**SUPPLIED MATERIAL**.

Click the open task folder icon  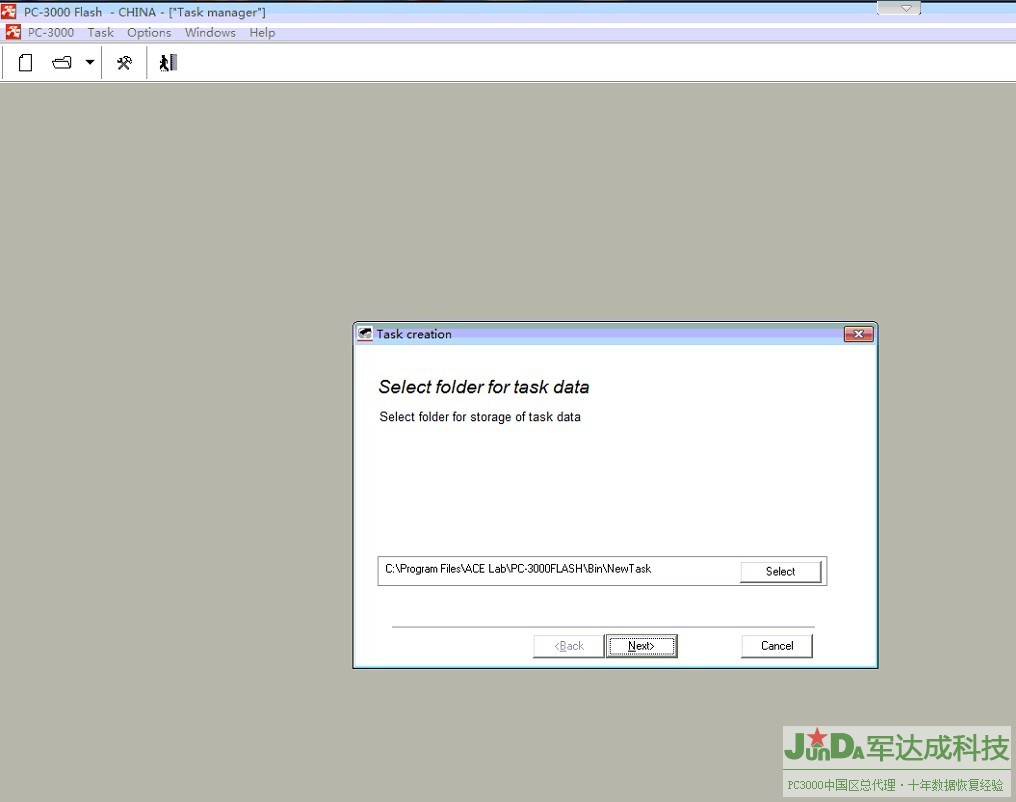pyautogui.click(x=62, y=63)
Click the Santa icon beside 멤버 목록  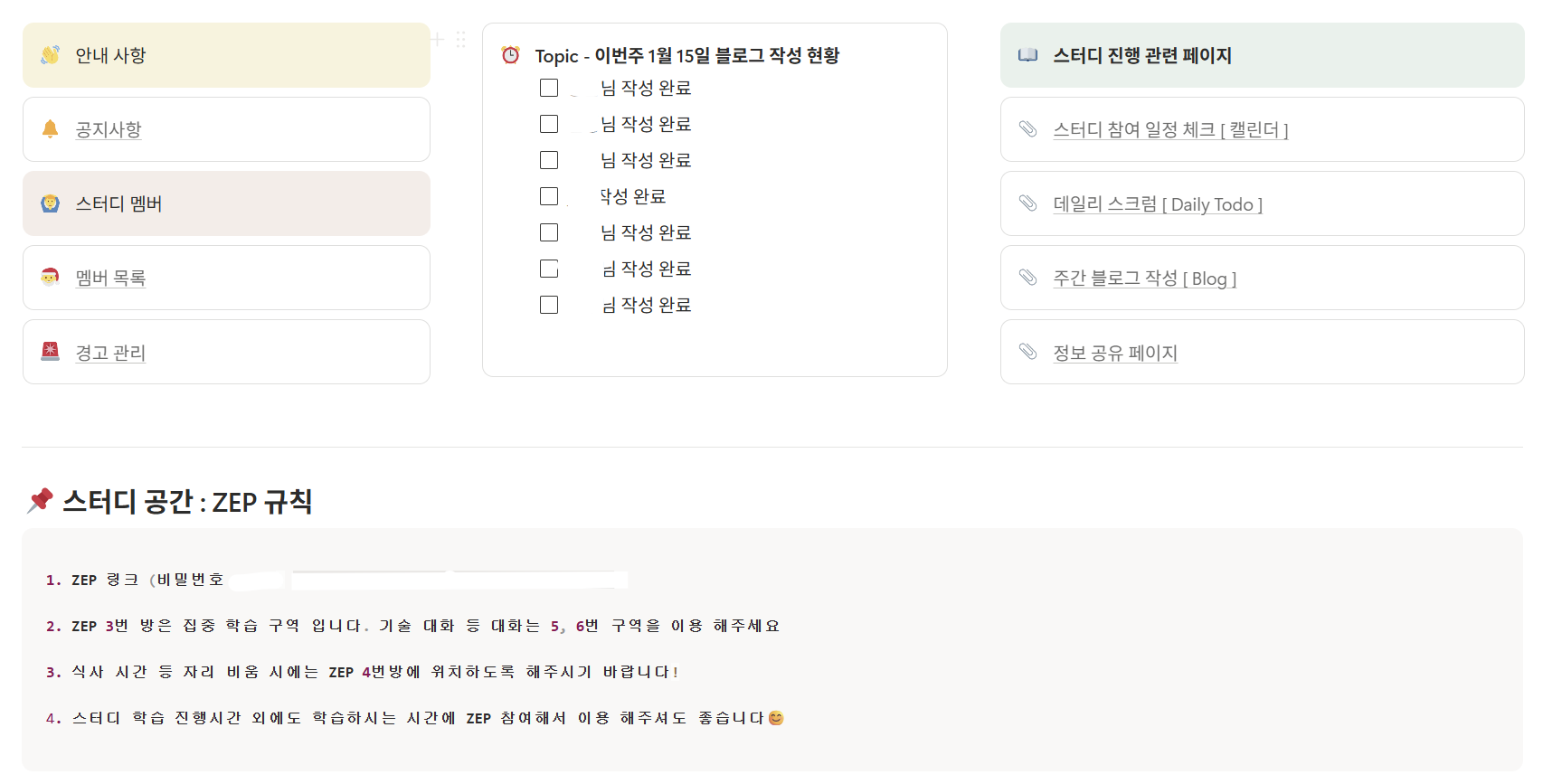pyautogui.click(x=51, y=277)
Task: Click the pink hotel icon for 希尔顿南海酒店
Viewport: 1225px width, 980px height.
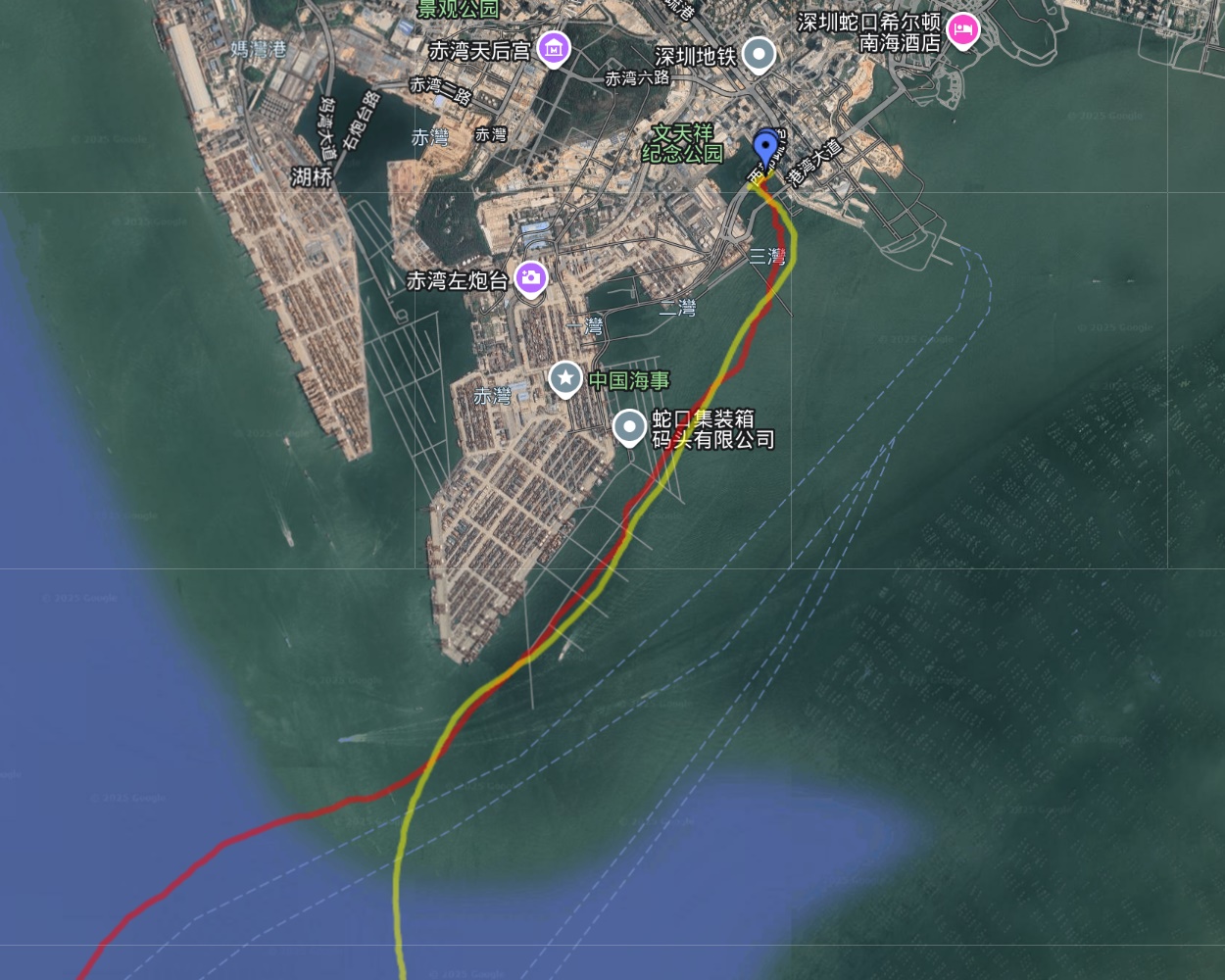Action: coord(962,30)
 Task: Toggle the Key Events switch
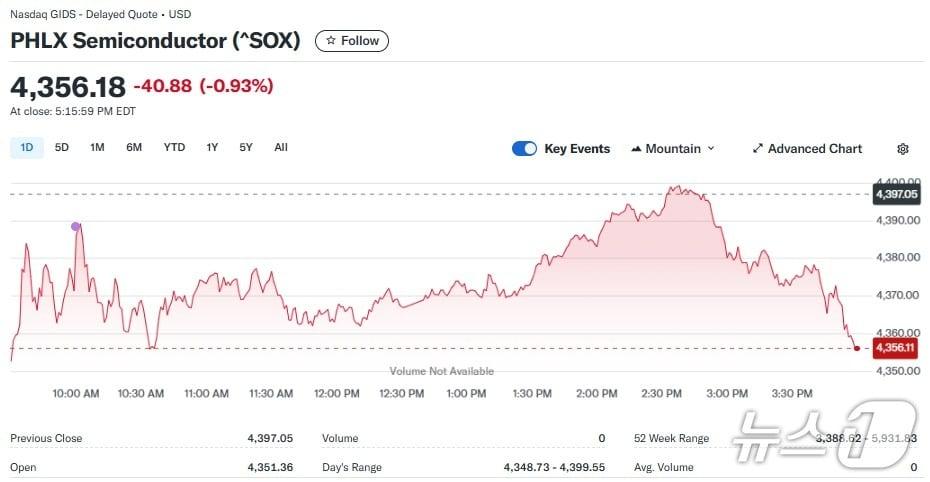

**WHAT IS NEEDED**.
Swap "Toggle" for "Flip" in the stretch of the listing from the line containing "Task: Click the pink hotel icon for 希尔顿南海酒店" through the end of the listing, and give back only those lines with everything else unchanged. Leave out the pictures.

**CORRECT ANSWER**.
Task: Click the pink hotel icon for 希尔顿南海酒店
Viewport: 1225px width, 980px height.
Action: coord(962,30)
 Task: Flip the Key Events switch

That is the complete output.